Why some communities thrive, while others survive

February 17, 2011

Ann Dale sees her research in action every time she steps into the backyard.

As neighbours around the Ontario lake she lives on vie for the best dock space, Dale reflects on what research has shown consistently throughout the first five years of her Canada Research Chair position.

"Canadian's care deeply about place, they have a strong identity about place," says Dale, a professor in the School of Environment and Sustainability. "(But) even though we care deeply about place we still don't understand we can't have our cake and eat it too."

The lake is the perfect example. Homeowners want to build docks so they can enjoy the space, but there is a lack of a bigger discussion about the impacts of everyone building a dock, she says. There are examples across the country of people moving to an area because they love it, only to change it, gentrify it and lose the essence of why they liked it in the first place.

This is bad news if, as Dale and her team suspect, diversity is one of the four main factors in sustainable community development. What makes a community thrive, rather than just survive, is what Dale has focused her CRC in Sustainable Community Development on. Appointed in 2004, her position was renewed for another five years in 2010.

"What we were trying to do was to experiment with communities around four concepts that we thought were critical to sustainable community development," she says.

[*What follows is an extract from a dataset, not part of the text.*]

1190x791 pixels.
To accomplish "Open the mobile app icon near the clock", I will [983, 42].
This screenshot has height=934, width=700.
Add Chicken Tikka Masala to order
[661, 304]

That meant looking at what the concepts of place, limits, diversity and scale meant to a community. It was looking at the impacts of size to see if a city could be too big, how important the physical space is and what role does diversity play on the community.

In order to ask those questions, Dale and her team established e-Dialogues, allowing the best minds in the country to converge online and talk about different issues. To date there are more than 45 e-Dialogues archived online.

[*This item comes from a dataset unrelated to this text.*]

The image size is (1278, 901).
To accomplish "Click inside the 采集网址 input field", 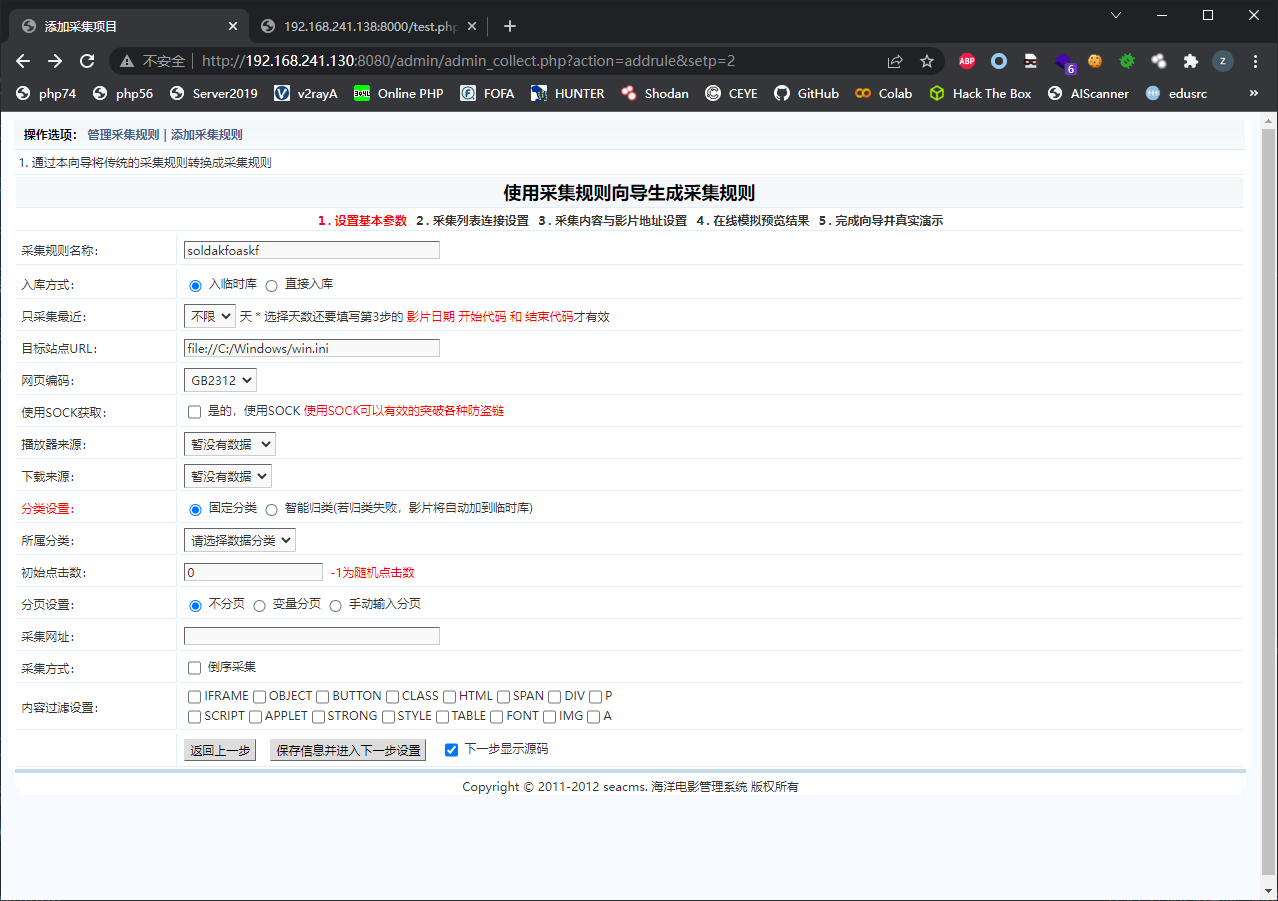I will coord(310,635).
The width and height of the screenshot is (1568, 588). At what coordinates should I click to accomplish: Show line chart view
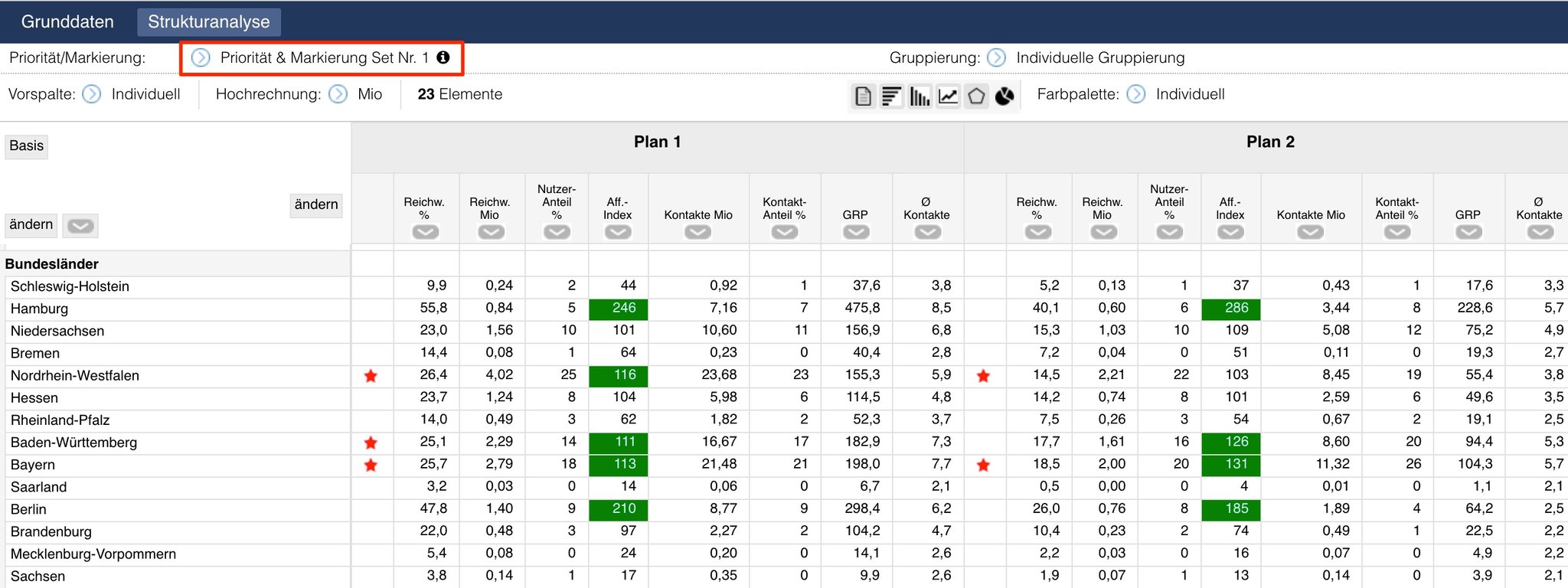click(948, 96)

"You can't have sustainable community development unless communities are actively engaged in dialogue," she says.

Communities across Canada are disconnected from larger conversations because of their location. Her own home, roughly 35 minutes outside of Ottawa, Ont. doesn't have access to high speed Internet or cellphone coverage, Dale says. There needs to be a way for people who are not in the urban centres to gain access to the knowledge there - without having to move there themselves, she adds. 

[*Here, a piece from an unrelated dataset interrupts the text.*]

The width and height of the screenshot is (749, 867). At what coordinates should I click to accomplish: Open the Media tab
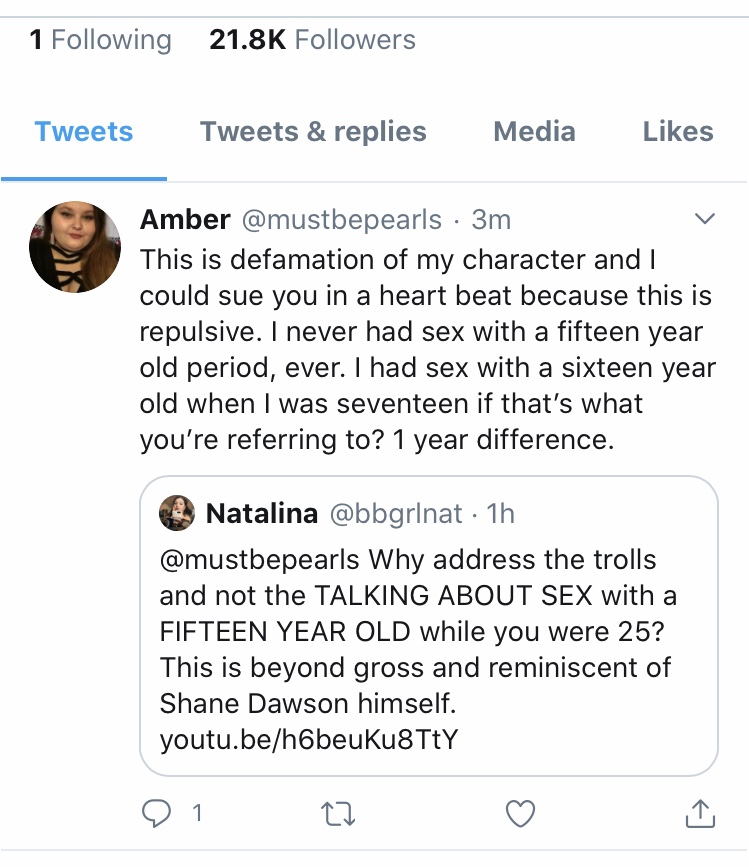click(534, 132)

That's where the Internet comes in. People everywhere need to be able to build networks and learn from what has been done elsewhere. When someone experiences a personal tragedy, it's their support network that gets them through it, Dale says, and the same goes for community development.

"It's how dense and how connected your networks are," she says. "If they are diverse and if they are open to others and new ideas that is the only way a community goes from getting by to getting ahead." 

More than 40 case studies have also been posted online. They look at a number of topics, from food production to car share programs and city planning. Promoting access to the conversations is one thing, but ensuring people are asking the right questions is equally important, Dale says. Research from the first five years consistently showed that while Canadians are deeply connected to a sense of place, they are guilty of wanting to "have their cake and eat it too," she says.

"It's as if we lost our ability to see the aggregate impacts of all of our decisions. We have lost the ability to see the big picture. I am not sure we are asking the right questions."

With her Canada Research Chair renewed, Dale and her team plan to look further into governance models around sustainable communities. Still to be fully defined they are basing the work off the idea of community vitality.

"We think it's the difference between a community thriving rather than simply surviving. What's the difference, how do you define it and what are the variables?"

You need to deliberately plan for diversity to happen and many governments operate on a reactionary basis, when they should be anticipatory, she says. The tools will again be online, with the hope to create a one-stop-shop for resources, pooling tools that have already been created.

"We are working on a basis that there is fabulous stuff happening out there, but nobody is connecting the dots."